Chief Executive Officer Brett McBrayer of Ampco Pittsburgh Corp (NYSE: AP) disclosed a direct purchase of 7,500 shares of the company's common stock on March 19, 2026. The shares were acquired at $6.67 apiece, resulting in a total outlay of $50,025, according to a Form 4 filing with the Securities and Exchange Commission.

Following the transaction, McBrayer's direct holdings in Ampco Pittsburgh total 585,731 shares. The insider purchase was publicly reported through the required SEC filing format.

The trade occurred against a backdrop of recent price volatility for the stock. Over the prior week the share price had fallen 28%, though the company’s stock remains up 193% over the trailing 12 months. Separate analysis from InvestingPro described Ampco Pittsburgh as trading below its Fair Value, indicating that the stock may be undervalued at current levels. That analysis and a more comprehensive Pro Research Report are available for AP and other US equities, according to the information disclosed.

Concurrent with the insider purchase, Ampco-Pittsburgh Corporation published its financial results for the fourth quarter and full year of 2025. The company reported year-over-year revenue growth, which the filing characterizes as a sign of operational improvement. Despite the top-line increase, earnings per share failed to meet analysts' expectations, a shortfall attributable to one-time charges identified in the report. The EPS miss prompted a negative market reaction.

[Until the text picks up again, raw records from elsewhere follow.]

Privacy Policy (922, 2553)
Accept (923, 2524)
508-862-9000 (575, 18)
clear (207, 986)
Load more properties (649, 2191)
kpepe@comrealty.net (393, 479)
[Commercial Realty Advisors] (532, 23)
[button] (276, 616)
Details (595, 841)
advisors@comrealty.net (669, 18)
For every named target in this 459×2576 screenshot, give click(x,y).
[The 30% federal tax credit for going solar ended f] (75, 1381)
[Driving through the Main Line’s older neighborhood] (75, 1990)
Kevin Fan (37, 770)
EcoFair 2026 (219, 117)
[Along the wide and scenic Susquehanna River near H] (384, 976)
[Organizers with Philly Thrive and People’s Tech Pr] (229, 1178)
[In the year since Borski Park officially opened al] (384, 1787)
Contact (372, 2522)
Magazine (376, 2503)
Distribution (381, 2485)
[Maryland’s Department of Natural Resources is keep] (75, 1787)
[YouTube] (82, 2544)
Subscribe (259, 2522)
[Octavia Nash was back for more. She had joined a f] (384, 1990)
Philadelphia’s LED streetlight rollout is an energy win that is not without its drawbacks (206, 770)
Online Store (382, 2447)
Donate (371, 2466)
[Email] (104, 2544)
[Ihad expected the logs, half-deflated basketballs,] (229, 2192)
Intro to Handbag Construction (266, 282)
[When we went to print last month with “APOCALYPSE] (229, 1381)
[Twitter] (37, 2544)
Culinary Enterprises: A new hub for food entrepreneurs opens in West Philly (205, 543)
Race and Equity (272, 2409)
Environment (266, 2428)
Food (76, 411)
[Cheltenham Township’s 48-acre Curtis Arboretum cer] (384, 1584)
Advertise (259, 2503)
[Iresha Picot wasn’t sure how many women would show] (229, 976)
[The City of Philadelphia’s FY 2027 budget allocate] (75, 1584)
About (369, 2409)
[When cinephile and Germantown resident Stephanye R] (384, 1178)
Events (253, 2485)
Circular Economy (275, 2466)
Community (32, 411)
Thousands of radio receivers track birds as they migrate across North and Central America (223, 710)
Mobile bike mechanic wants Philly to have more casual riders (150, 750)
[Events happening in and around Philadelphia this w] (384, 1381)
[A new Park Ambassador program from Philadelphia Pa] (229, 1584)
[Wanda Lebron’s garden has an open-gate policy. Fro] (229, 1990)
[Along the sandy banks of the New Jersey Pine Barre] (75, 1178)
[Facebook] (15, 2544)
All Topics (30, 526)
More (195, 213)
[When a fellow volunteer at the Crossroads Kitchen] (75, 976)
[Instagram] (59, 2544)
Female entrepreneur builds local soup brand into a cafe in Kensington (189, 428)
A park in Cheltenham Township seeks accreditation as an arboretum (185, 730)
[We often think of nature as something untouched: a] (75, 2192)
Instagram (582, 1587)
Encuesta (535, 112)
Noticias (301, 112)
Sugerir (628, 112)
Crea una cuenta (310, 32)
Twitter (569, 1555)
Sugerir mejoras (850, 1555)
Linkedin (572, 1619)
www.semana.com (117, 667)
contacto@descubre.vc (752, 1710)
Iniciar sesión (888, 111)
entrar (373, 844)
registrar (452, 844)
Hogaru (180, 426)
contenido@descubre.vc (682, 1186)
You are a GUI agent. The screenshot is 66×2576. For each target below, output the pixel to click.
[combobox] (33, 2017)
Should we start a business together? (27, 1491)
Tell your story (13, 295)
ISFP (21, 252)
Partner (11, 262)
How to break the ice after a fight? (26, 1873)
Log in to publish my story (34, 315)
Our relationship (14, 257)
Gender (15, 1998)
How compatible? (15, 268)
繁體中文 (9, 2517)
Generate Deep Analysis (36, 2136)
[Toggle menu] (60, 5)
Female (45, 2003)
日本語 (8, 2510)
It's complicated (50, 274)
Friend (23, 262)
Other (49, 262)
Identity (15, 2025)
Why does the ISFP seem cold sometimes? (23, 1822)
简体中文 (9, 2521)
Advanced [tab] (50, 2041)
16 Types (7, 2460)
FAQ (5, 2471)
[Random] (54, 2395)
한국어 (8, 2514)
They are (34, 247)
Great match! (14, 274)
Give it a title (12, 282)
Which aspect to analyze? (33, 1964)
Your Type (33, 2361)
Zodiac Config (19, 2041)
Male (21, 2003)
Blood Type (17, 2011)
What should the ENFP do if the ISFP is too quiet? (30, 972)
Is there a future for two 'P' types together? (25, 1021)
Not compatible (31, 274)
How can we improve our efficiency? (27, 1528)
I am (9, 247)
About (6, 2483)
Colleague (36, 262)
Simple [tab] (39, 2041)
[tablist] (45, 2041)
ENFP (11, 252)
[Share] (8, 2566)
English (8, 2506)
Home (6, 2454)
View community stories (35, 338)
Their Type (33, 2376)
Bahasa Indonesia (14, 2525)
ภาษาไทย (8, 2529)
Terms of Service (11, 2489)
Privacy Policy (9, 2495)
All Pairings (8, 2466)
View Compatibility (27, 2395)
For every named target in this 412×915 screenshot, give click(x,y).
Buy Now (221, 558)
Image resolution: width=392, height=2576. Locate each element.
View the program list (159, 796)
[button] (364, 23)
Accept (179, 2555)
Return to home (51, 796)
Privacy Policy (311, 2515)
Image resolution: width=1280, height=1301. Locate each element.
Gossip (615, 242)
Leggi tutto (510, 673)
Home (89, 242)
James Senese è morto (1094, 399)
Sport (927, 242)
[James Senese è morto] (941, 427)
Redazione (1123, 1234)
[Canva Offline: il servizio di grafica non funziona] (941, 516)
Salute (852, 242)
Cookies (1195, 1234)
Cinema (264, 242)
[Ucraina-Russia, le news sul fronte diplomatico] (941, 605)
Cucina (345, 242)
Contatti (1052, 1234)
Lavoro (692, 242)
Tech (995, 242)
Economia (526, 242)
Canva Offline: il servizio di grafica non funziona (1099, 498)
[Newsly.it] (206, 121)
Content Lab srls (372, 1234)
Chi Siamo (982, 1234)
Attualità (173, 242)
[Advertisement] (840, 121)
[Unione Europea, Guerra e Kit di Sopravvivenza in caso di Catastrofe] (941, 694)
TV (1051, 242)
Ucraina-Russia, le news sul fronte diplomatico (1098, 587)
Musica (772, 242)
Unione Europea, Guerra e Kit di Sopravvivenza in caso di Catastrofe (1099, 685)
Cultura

Combined, these developments sketch a mixed picture: operational metrics that reflect improvement on the revenue front juxtaposed with a financial performance blemished by unusual charges that depressed reported earnings. The insider purchase and the InvestingPro valuation assessment are data points that some investors may weigh alongside the recent financial release when assessing the stock.


Context and disclosure

The share purchase was disclosed via SEC Form 4. No additional claims about motives, future performance, or strategy are made in the filing, and the public information does not establish causation between the trade and the company’s recent financial results.

Risks

  • Earnings per share fell short of expectations because of one-time charges, which contributed to a negative market reaction - this directly impacts equity valuations in the industrials and manufacturing sectors.
  • Recent share price volatility, including a 28% decline over the past week, introduces market risk for investors considering positions in Ampco Pittsburgh.
  • Reliance on a single quarter's revenue improvement may mask underlying financial or operational headwinds if one-time items continue to affect reported earnings, a concern for analysts tracking industrials and supply-chain sensitive sectors.